Add new "/sys/kernel/mm/page_reporting/reporting_factor"
within [0, 100], and stop page reporting when it reaches
the configured threshold. Default is 100 which means no
limitation is imposed. Percentile is adopted to reflect
the fact that it reports on the per-zone basis.
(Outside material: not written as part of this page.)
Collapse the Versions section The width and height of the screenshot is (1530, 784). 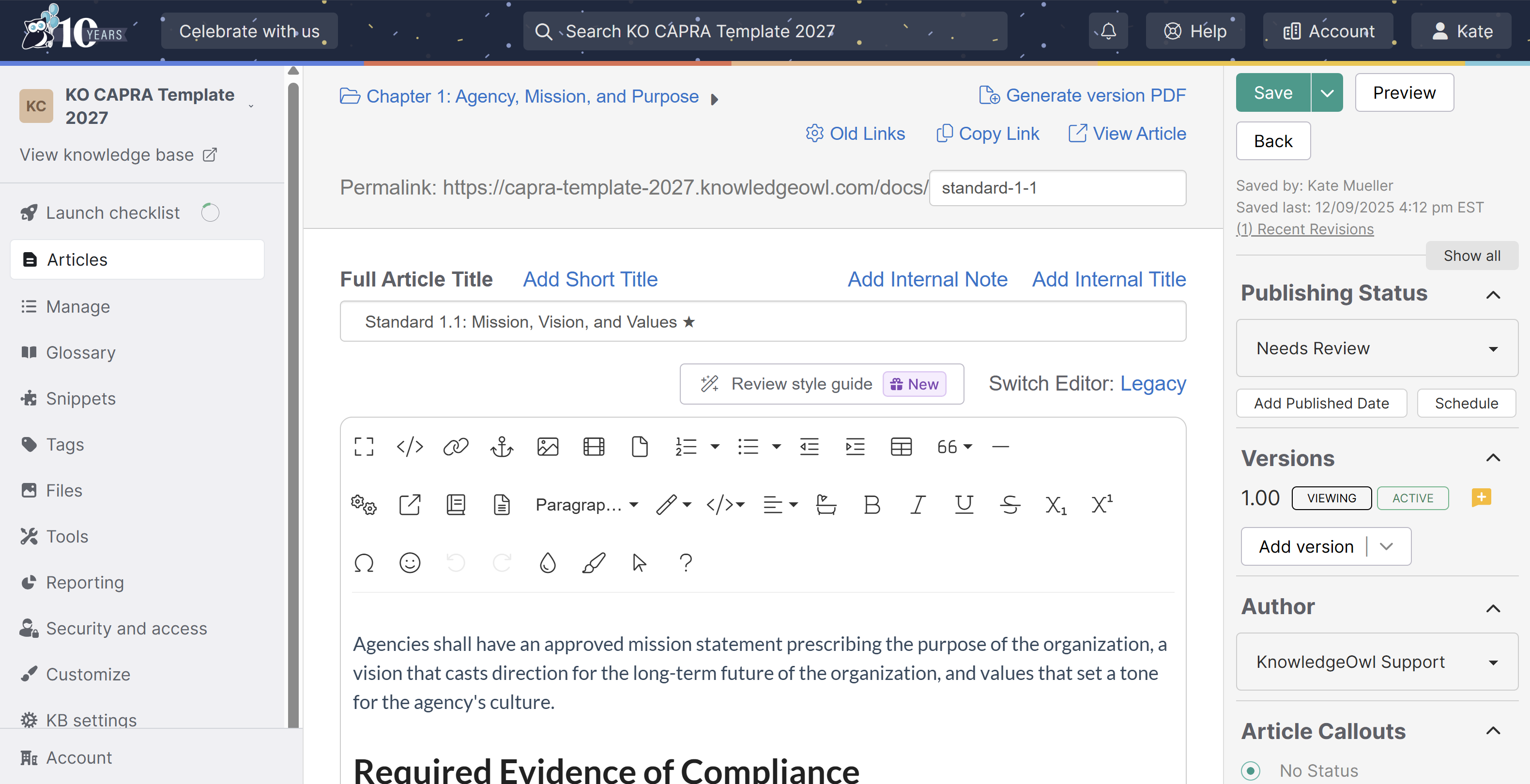point(1493,458)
We can control the total number of reporting pages via
this knob to avoid EPT violations which may affect the
performance of the business, imagine the guest memory
allocation burst or host long-tail memory reclaiming
really hurt.

This knob can help make customized control policies according
to VM priority, it is also useful for testing, gray-release, etc.

Signed-off-by: Xunlei Pang <xlpang@linux.alibaba.com>
---
 mm/page_reporting.c | 60 ++++++++++++++++++++++++++++++++++++++++++++++++++++-
 1 file changed, 59 insertions(+), 1 deletion(-)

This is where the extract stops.